:: Aim of the task ::
All lines of the listing below must be reproduced character for character.

◆ ◆ ◆ ◆ ◆ ◆ ◆

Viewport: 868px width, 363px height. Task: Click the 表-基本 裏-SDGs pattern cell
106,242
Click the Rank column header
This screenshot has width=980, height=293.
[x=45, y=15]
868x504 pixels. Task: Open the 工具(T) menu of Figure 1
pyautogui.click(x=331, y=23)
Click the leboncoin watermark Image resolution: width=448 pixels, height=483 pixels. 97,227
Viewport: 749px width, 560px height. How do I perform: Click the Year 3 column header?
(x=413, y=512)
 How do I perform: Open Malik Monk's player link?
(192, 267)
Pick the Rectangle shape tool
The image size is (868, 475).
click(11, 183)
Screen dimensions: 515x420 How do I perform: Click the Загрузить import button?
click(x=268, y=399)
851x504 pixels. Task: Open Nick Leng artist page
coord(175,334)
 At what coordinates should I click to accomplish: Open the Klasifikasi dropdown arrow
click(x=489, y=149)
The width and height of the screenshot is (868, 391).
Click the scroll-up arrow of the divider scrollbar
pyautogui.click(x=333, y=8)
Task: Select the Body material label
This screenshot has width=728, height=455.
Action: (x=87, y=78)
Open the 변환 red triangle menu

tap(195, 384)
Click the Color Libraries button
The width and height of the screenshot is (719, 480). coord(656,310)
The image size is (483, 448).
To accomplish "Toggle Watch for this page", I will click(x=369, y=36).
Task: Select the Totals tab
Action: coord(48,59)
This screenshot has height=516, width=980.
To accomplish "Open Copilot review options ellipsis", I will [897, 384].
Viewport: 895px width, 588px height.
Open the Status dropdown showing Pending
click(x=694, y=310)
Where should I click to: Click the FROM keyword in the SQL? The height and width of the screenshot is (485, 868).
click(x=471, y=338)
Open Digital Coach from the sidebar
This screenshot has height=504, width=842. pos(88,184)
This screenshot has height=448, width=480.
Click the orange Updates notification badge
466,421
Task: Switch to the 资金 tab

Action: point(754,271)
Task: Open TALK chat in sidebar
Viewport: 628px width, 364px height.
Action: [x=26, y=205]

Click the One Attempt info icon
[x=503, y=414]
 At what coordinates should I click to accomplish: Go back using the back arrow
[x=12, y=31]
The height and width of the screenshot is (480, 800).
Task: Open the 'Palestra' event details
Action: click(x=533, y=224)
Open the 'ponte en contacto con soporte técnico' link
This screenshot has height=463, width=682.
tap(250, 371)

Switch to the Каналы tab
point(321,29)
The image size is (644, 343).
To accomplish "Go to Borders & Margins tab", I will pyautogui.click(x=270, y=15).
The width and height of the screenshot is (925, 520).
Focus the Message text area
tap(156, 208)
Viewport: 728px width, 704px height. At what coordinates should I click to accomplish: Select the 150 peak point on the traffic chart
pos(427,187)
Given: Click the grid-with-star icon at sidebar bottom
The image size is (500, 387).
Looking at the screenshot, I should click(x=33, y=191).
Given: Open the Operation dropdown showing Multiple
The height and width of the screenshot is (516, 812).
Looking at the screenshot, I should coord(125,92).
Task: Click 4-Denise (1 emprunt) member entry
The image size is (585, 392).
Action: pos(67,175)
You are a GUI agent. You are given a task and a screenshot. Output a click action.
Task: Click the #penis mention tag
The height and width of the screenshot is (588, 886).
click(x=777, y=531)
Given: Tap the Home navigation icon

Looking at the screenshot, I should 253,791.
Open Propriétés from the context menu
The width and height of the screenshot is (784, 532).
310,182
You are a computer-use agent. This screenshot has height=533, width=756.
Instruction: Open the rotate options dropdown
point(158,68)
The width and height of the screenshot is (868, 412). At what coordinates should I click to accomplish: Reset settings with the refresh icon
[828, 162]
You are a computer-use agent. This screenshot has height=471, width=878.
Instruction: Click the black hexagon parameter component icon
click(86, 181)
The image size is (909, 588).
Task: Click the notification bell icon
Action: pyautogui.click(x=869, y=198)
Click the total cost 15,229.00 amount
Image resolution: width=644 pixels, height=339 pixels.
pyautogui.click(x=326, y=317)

◆ ◆ ◆ ◆ ◆ ◆ ◆

:: Result below ::
Viewport: 868px width, 363px height. Task: Click the 表-基本 裏-SDGs pattern cell
106,242
Click the Rank column header
This screenshot has width=980, height=293.
[x=45, y=15]
868x504 pixels. Task: Open the 工具(T) menu of Figure 1
pyautogui.click(x=331, y=23)
Click the leboncoin watermark Image resolution: width=448 pixels, height=483 pixels. 97,227
Viewport: 749px width, 560px height. How do I perform: Click the Year 3 column header?
(x=413, y=512)
 How do I perform: Open Malik Monk's player link?
(192, 267)
Pick the Rectangle shape tool
The image size is (868, 475).
click(11, 183)
Screen dimensions: 515x420 How do I perform: Click the Загрузить import button?
click(x=268, y=399)
851x504 pixels. Task: Open Nick Leng artist page
coord(175,334)
 At what coordinates should I click to accomplish: Open the Klasifikasi dropdown arrow
click(x=489, y=149)
The width and height of the screenshot is (868, 391).
Click the scroll-up arrow of the divider scrollbar
pyautogui.click(x=333, y=8)
Task: Select the Body material label
This screenshot has width=728, height=455.
Action: (x=87, y=78)
Open the 변환 red triangle menu

tap(195, 384)
Click the Color Libraries button
The width and height of the screenshot is (719, 480). coord(656,310)
The image size is (483, 448).
To accomplish "Toggle Watch for this page", I will click(x=369, y=36).
Task: Select the Totals tab
Action: coord(48,59)
This screenshot has height=516, width=980.
To accomplish "Open Copilot review options ellipsis", I will [897, 384].
Viewport: 895px width, 588px height.
Open the Status dropdown showing Pending
click(x=694, y=310)
Where should I click to: Click the FROM keyword in the SQL? The height and width of the screenshot is (485, 868).
click(x=471, y=338)
Open Digital Coach from the sidebar
This screenshot has height=504, width=842. pos(88,184)
This screenshot has height=448, width=480.
Click the orange Updates notification badge
466,421
Task: Switch to the 资金 tab

Action: point(754,271)
Task: Open TALK chat in sidebar
Viewport: 628px width, 364px height.
Action: [x=26, y=205]

Click the One Attempt info icon
[x=503, y=414]
 At what coordinates should I click to accomplish: Go back using the back arrow
[x=12, y=31]
The height and width of the screenshot is (480, 800).
Task: Open the 'Palestra' event details
Action: click(x=533, y=224)
Open the 'ponte en contacto con soporte técnico' link
This screenshot has height=463, width=682.
tap(250, 371)

Switch to the Каналы tab
point(321,29)
The image size is (644, 343).
To accomplish "Go to Borders & Margins tab", I will pyautogui.click(x=270, y=15).
The width and height of the screenshot is (925, 520).
Focus the Message text area
tap(156, 208)
Viewport: 728px width, 704px height. At what coordinates should I click to accomplish: Select the 150 peak point on the traffic chart
pos(427,187)
Given: Click the grid-with-star icon at sidebar bottom
The image size is (500, 387).
Looking at the screenshot, I should click(x=33, y=191).
Given: Open the Operation dropdown showing Multiple
The height and width of the screenshot is (516, 812).
Looking at the screenshot, I should coord(125,92).
Task: Click 4-Denise (1 emprunt) member entry
The image size is (585, 392).
Action: pos(67,175)
You are a GUI agent. You are given a task and a screenshot. Output a click action.
Task: Click the #penis mention tag
The height and width of the screenshot is (588, 886).
click(x=777, y=531)
Given: Tap the Home navigation icon

Looking at the screenshot, I should 253,791.
Open Propriétés from the context menu
The width and height of the screenshot is (784, 532).
310,182
You are a computer-use agent. This screenshot has height=533, width=756.
Instruction: Open the rotate options dropdown
point(158,68)
The width and height of the screenshot is (868, 412). At what coordinates should I click to accomplish: Reset settings with the refresh icon
[828, 162]
You are a computer-use agent. This screenshot has height=471, width=878.
Instruction: Click the black hexagon parameter component icon
click(86, 181)
The image size is (909, 588).
Task: Click the notification bell icon
Action: pyautogui.click(x=869, y=198)
Click the total cost 15,229.00 amount
Image resolution: width=644 pixels, height=339 pixels.
pyautogui.click(x=326, y=317)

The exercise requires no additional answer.